Power was thus supplied, and I hoped the problem was solved, but it was not.  The washing machine was broken.  Despite various interventions, I could not get it to run.

My laundry, with detergent, was just sitting in the machine.  The landlord tried to get a replacement washer out to us as soon as possible, but his guy was busy elsewhere, and of course, it was Sunday.  So my laundry has not been done this week.  I’ve had to buy some new clothes (and new towels) and get out old clothes I don’t usually wear and so on.  It’s very uncomfortable and unpleasant, as well as expensive.

So, my whole routine has been thrown for a loop, and my routine is all that I have anymore.  I went for quite a long walk on Sunday afternoon once it became clear that the washer replacement wasn’t soon arriving.  It was pretty hot out, but the heat index was one to three degrees below body temperature, so at least normal thermoregulation functioned, more or less, though I got a bit of sunburn.

I walked west along 215th Street, AKA County Line Road, until I got to the place where 215th crosses the Florida Turnpike.  I looked down to see how high the overpass was, but it was disappointing.  If it was done right, a person could probably carefully hang and drop, landing with minimal injury beyond a few scrapes.

Even if one were trying to kill oneself by jumping from there, one would have to go head first (doing it just right) and/or rely on getting killed by traffic.  That would be rude; it would not be okay to traumatize some poor shmoe who’s just going somewhere on the turnpike on a Sunday afternoon.

At that point, I turned around and headed back.  I stopped at a convenience store nearby and bought three beverages, all of which I drank before getting back to the house.

To top everything off for the weekend, one of the stray cats I feed, a quite neurotic and paranoid one, and certainly the oldest of her cohort, died overnight.  She had been (apparently) okay earlier in the day, but maybe she had an infection.  I don’t know.  It doesn’t seem to have been a horrible death, and I guess it was pretty fast.  She wasn’t alone, at least.  The other few cats who tend to stay close to the house were nearby and seemed to have kept her company, at least in some sense.

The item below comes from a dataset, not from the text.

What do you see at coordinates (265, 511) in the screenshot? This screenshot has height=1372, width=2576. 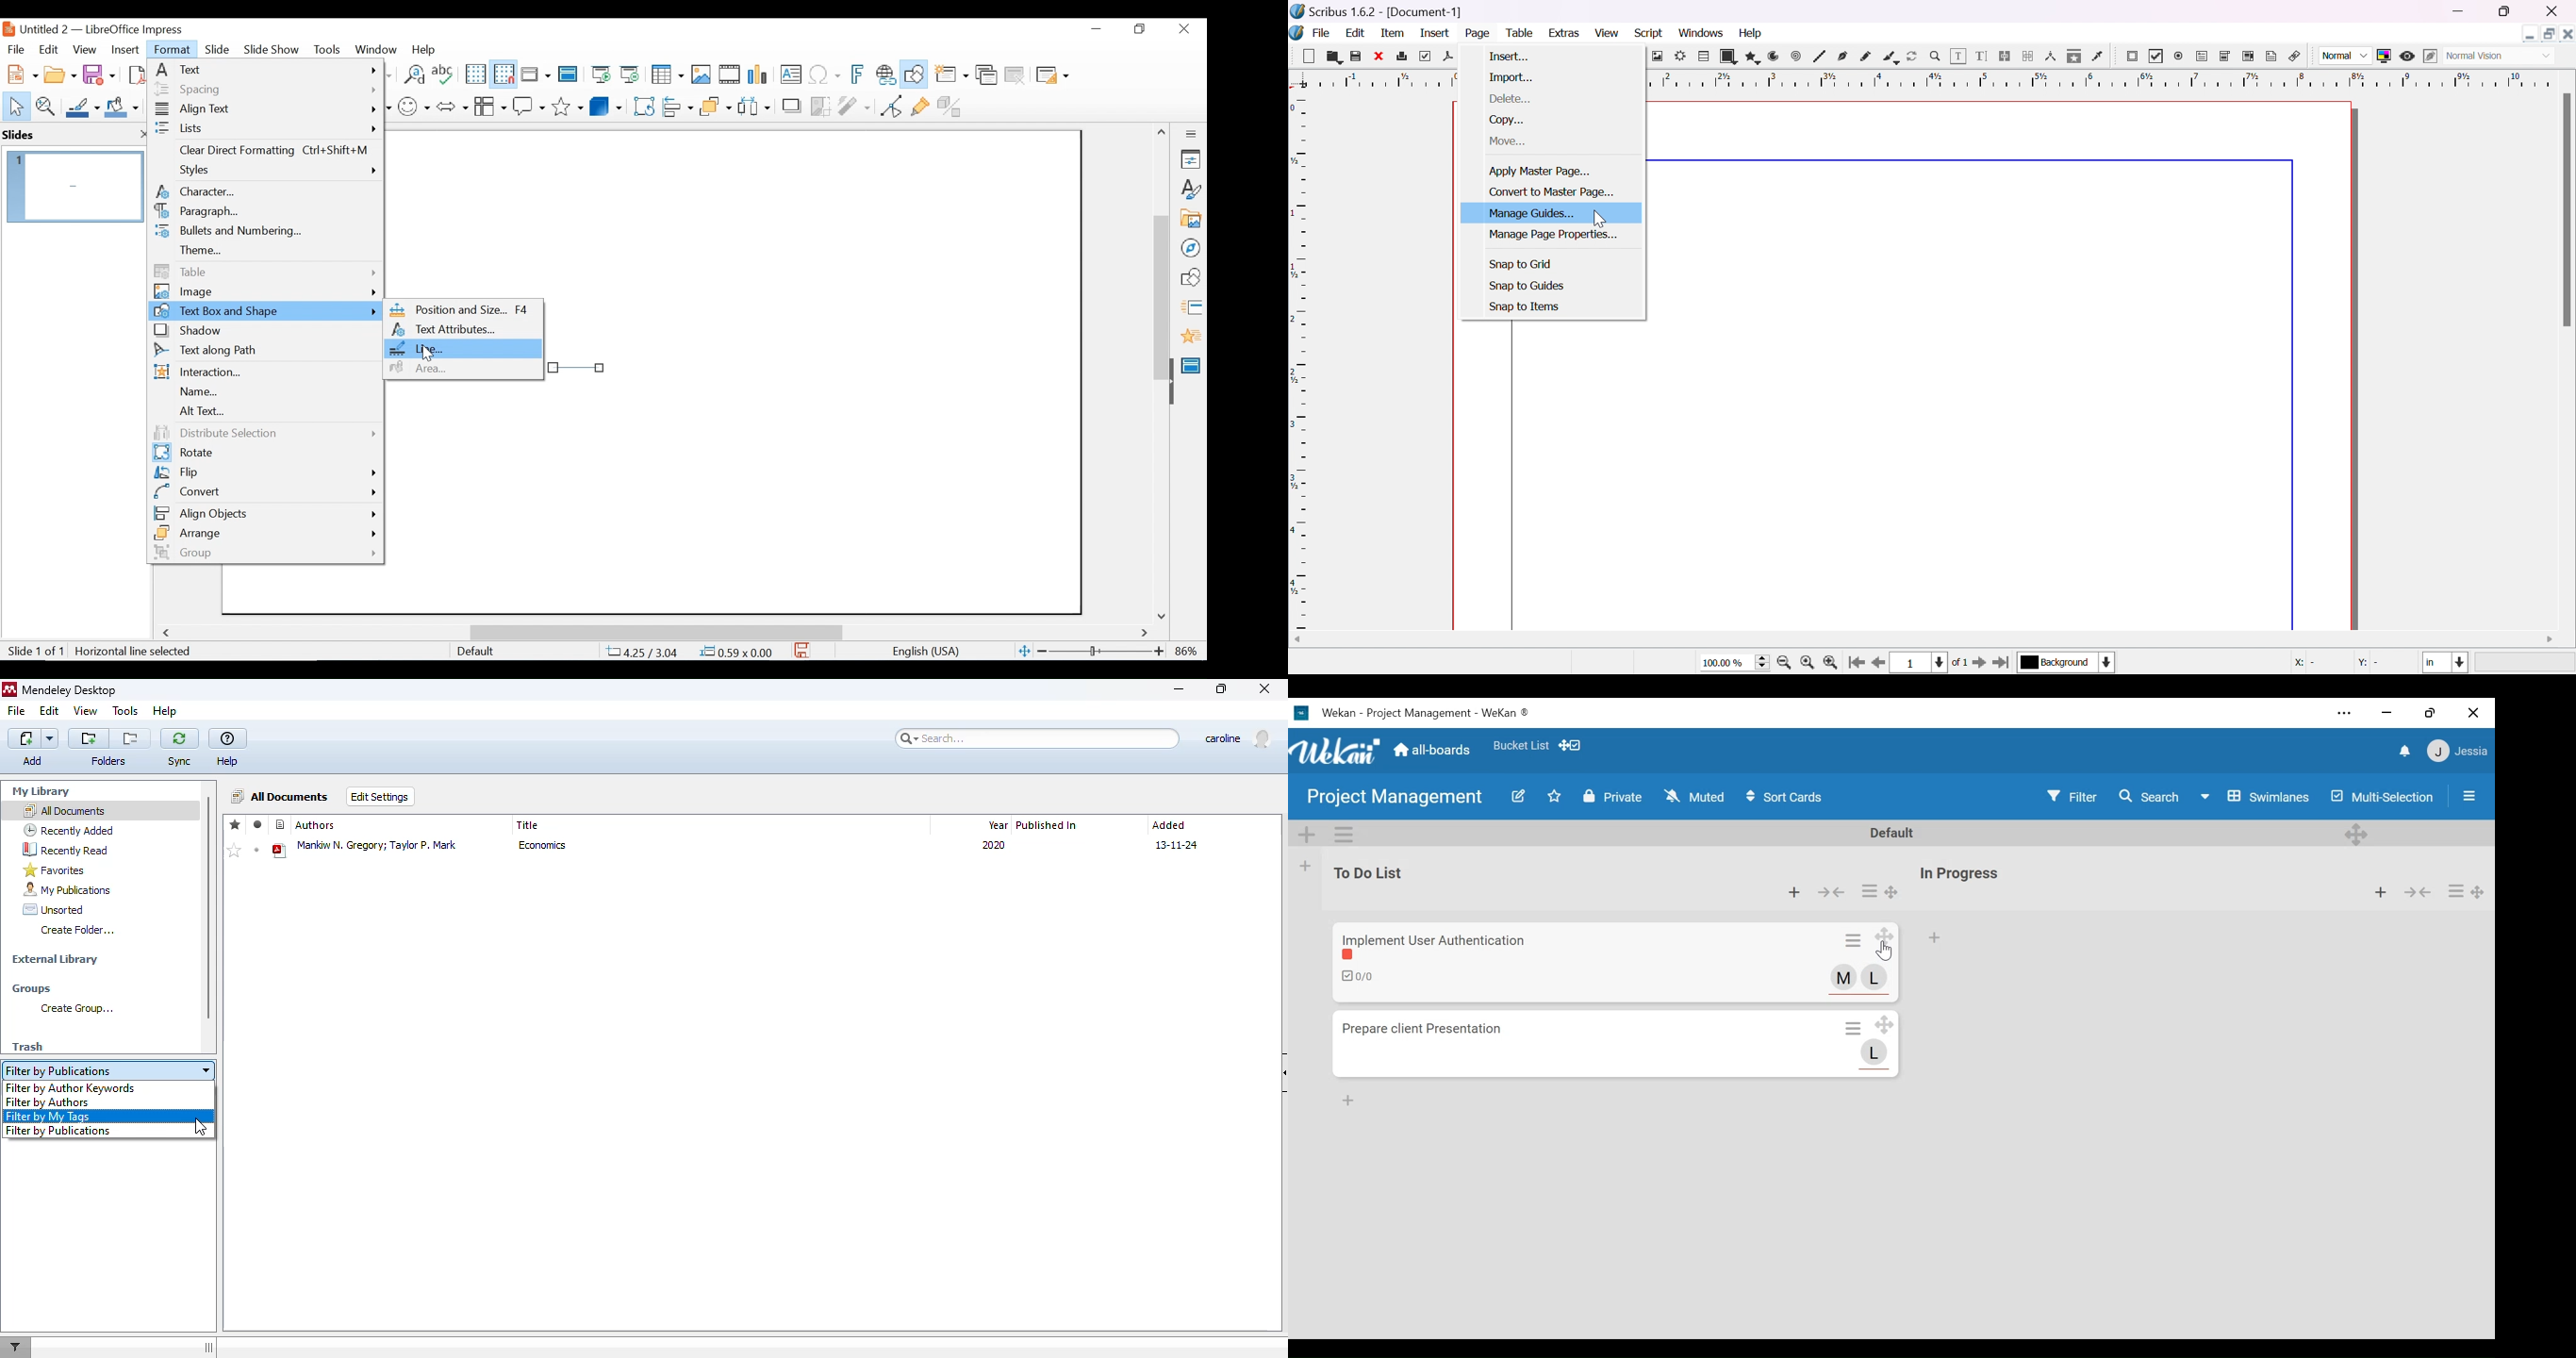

I don’t know.  I’m probably anthropomorphising.  Still, she had more friends (and probably family, really, when you think about the nature of stray cats) around her when she died than I will likely have when I die.  I honestly don’t know if that’s better or worse.  Maybe it’s not good to subject the people you love to your final hours.

Still, I was regretful and sad (still am) that my Dad died while I was en route to see him for the last time.  And I was glad‒or, well, it was a positive thing, anyway‒to be there with my mother when she died, though I don’t think my presence did any actual good for her.  At least my sister wasn’t there alone.  I guess that was pretty clearly good.

I don’t know what the point of all this is, but in a way, that really is the point, and it makes my point:  there is no use in all that I do, such as this blog.  There is no use in anything.  And I certainly am of no use.

Maybe the social media-ites are right and one shouldn’t have to earn the right to exist, but I have never felt, not for one moment in my life, that I deserve anything just because I’m alive, including my life itself.  Nature is not generous or kind, and as far as I can see, nature doesn’t consider anyone or anything to “deserve” to exist.

I certainly don’t.


*Thanks to other recent events reported here, I bought some more.